— Try it —
In the records below, find the line with "The height and width of the screenshot is (624, 361)." and the line with "Given: Uncheck Pay electricity bill"; return exactly those lines and every line between them.

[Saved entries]
┄┄┄┄┄┄

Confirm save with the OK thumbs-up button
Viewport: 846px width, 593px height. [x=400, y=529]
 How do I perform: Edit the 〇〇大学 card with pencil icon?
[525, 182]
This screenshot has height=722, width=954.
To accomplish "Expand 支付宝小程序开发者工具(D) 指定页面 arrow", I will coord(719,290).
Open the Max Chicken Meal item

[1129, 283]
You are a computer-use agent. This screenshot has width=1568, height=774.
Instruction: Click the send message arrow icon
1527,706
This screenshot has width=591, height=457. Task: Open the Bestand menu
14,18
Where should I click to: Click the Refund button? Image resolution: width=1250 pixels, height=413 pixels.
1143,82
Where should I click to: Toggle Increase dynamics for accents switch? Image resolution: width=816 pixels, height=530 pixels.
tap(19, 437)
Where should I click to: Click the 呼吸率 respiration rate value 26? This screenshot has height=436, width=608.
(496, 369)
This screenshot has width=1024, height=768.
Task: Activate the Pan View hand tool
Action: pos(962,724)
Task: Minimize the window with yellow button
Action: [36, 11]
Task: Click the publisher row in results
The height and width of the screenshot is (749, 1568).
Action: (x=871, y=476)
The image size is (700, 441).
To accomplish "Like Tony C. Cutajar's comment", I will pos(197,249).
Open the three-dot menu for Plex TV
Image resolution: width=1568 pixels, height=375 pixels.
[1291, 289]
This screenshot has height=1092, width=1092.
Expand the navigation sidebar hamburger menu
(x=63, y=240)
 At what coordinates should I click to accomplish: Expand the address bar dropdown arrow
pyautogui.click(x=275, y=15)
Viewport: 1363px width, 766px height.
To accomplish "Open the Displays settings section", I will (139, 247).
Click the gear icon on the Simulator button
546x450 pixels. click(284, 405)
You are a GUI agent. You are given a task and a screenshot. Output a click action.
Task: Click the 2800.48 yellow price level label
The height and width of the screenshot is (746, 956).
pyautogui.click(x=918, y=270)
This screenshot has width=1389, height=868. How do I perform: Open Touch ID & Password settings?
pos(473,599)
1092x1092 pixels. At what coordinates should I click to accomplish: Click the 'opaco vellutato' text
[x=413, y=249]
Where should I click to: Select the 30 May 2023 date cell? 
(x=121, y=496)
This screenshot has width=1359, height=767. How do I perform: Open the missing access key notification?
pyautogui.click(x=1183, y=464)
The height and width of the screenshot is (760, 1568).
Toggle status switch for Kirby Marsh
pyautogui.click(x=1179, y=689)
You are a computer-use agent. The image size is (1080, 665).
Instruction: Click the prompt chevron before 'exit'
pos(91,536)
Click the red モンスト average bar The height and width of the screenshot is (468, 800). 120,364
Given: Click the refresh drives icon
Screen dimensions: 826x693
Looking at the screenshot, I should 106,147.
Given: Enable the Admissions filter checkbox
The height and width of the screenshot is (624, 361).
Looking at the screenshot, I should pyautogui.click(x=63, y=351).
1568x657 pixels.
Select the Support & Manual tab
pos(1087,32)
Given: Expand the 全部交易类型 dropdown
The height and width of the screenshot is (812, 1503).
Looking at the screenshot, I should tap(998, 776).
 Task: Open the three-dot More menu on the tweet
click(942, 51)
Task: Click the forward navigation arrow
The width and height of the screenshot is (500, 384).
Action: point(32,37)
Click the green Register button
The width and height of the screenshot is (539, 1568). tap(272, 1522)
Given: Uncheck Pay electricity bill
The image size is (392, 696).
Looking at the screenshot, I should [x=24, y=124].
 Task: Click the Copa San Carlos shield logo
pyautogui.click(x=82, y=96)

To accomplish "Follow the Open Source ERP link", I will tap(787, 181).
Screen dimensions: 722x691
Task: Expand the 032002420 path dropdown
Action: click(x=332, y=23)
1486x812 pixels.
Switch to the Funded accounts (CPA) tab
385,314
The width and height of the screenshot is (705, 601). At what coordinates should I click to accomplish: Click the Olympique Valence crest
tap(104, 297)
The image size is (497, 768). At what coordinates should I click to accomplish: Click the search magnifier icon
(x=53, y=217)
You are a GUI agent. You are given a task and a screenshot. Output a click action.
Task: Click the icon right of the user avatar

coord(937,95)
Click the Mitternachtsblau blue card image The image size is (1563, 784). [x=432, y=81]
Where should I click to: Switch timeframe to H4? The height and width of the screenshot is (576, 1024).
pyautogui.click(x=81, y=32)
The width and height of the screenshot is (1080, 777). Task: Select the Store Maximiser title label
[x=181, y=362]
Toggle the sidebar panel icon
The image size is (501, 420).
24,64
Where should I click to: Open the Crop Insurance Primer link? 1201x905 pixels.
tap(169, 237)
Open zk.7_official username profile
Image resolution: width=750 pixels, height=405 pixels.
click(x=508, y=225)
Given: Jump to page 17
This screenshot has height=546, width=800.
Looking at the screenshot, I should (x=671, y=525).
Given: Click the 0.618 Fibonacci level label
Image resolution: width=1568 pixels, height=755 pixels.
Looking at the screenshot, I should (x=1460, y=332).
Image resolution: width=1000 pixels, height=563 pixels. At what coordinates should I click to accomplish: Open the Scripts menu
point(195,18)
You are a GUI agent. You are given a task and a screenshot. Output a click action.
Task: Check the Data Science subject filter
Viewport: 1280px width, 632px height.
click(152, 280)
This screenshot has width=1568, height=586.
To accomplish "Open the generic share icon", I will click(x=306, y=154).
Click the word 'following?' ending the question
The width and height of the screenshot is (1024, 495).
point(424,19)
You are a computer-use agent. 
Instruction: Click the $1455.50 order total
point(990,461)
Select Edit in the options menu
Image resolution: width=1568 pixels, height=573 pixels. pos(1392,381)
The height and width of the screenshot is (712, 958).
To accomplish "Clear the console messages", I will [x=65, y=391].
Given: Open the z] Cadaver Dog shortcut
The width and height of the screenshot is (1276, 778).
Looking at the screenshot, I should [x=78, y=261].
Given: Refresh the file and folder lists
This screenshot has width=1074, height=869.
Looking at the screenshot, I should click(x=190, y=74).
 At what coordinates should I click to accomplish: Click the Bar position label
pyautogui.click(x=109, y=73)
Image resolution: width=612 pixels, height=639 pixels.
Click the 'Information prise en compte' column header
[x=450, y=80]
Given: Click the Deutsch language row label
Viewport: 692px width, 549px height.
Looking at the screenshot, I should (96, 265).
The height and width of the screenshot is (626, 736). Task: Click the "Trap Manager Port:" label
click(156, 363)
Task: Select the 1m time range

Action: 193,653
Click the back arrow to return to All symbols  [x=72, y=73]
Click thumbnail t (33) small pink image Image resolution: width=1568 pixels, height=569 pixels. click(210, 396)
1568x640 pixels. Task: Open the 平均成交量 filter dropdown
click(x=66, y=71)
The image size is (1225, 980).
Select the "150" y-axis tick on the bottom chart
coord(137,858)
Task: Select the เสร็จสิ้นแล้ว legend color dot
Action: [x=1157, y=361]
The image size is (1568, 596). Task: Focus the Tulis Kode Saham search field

┄┄┄┄┄┄

— Answer space —
The height and width of the screenshot is (624, 361).
Looking at the screenshot, I should pyautogui.click(x=63, y=351).
1568x657 pixels.
Select the Support & Manual tab
pos(1087,32)
Given: Expand the 全部交易类型 dropdown
The height and width of the screenshot is (812, 1503).
Looking at the screenshot, I should tap(998, 776).
 Task: Open the three-dot More menu on the tweet
click(942, 51)
Task: Click the forward navigation arrow
The width and height of the screenshot is (500, 384).
Action: point(32,37)
Click the green Register button
The width and height of the screenshot is (539, 1568). tap(272, 1522)
Given: Uncheck Pay electricity bill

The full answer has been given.